Hex Meshing

Use the Hex tool to create a mesh of solid elements.

While the Solid Map tool can automatically create 3D mesh directly on solids as long as the solids you select are already mappable, hex meshing depends on an existing 2D mesh, which is then extrapolated into a 3D mesh based on the parameters you input.



Figure 1.
  • Two opposing faces are called "Source" and "Target" faces.
  • One or more faces that directly connect and enclose the volume between the source and target are called "Guide" faces.
  • The drag direction is the vector from the source face to the destination face.

Create Hex Mesh

  1. From the 3D ribbon, click the Hex tool.


    Figure 2.
  2. Click on the guide bar to set parameters for meshing.
    Set the element size or density to be defined in the along direction. This determines the number of elements along the depth of the mapping.
    The biasing style works in conjunction with biasing intensity. If intensity is "0", biasing is not applied.


    Figure 3. No biasing


    Figure 4. Linear


    Figure 5. Bell Curve


    Figure 6. Exponential
    The following advanced options are available.
    Apply orthogonally along extrusion
    Keep the solid elements generated more perpendicular to the surface faces in the along direction
    Optimize hex elements
    Optimization is performed to improve Jacobian and warpage quality. Avoids negative Jaobian elements.
  3. Select source geometry that defines the source face of the 3D volume.
    These can be surfaces, elements, or 2D/3D topological faces.
  4. Create hex mesh in one of the following ways:
    Option Description
    Along vector
    1. In the microdialog, set a density value or an element size if not already defined in the options menu.
    2. Enter a thickness value or drag the manipulator to create hex mesh along the element normal.
      Tip:
      • Click to pick the global X/Y/Z, screen normal, screen parallel, and/or a user-defined direction instead.
      • Click to flip the normal direction.


    Figure 7.


    Figure 8. . 1D elements converted to 2D elements along a vector.
    With Guides/Targets (Optional)
    1. Click the Guides selector.
    2. Select the geometry that defines the face of the 3D volume along which you wish to map the mesh.

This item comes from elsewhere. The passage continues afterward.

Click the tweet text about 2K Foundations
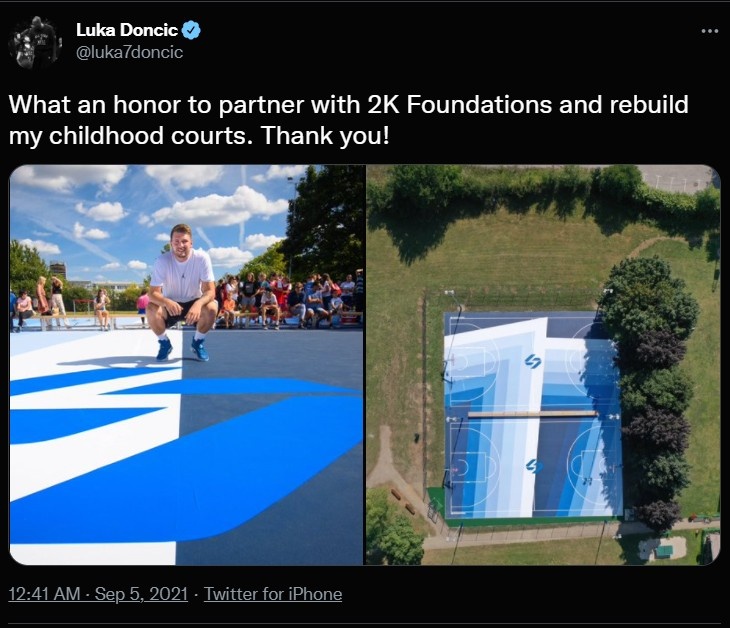tap(348, 120)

      When elements are used, the mapped mesh maintains the nodal positions with selected elements. They can be equivalenced to have common nodes. While selecting nodes, each selection should represent an edge that connects the source and destination.

    3. Click the Target selector.
    4. If desired, select geometry that you wish the 3D mesh to match up with.


      Figure 9.
    5. In the microdialog, set a density value or an element size if not already defined in the options menu.
    Figure 10. . Mesh created with source elements and a midline as a guide.
    Figure 11. . Mesh created with source elements and surfaces/lines as guides.
    Figure 12. . Mesh created with source elements and multiple faces and elements as guides. Topo(2D/3D) element faces are supported.
    Figure 13. . Mesh created with source elements and multiple node paths as guides.
  5. Optional: On the guide bar, Equivalence all of the elements in the solidmap component and create the faces (^faces component) for that component.
    This function is optional and does not directly impact the solidmap functionality. It allows you to perform faster and easier solid modeling. The solidmap component is equivalenced with an initial tolerance of 1% of element size. When this function is performed, a message is displayed informing you of the number of nodes equivalenced along with the tolerance value used. Any subsequent use of this function without performing additional solid mapping increases the tolerance (to a maximum of 10% element size) before equivalencing again.

HyperMesh displays the progress of the solid map meshing process in the status bar. Upon completion, HyperMesh displays a report of the mesh quality. The element quality value reported is the worst scaled Jacobian in the mesh. The scaled Jacobian's value may range from 0.0 to 1.0(best). An elem's scaled Jacobian is a ratio of the elem Jacobian over the Jacobian of an ideal elem of the same configuration.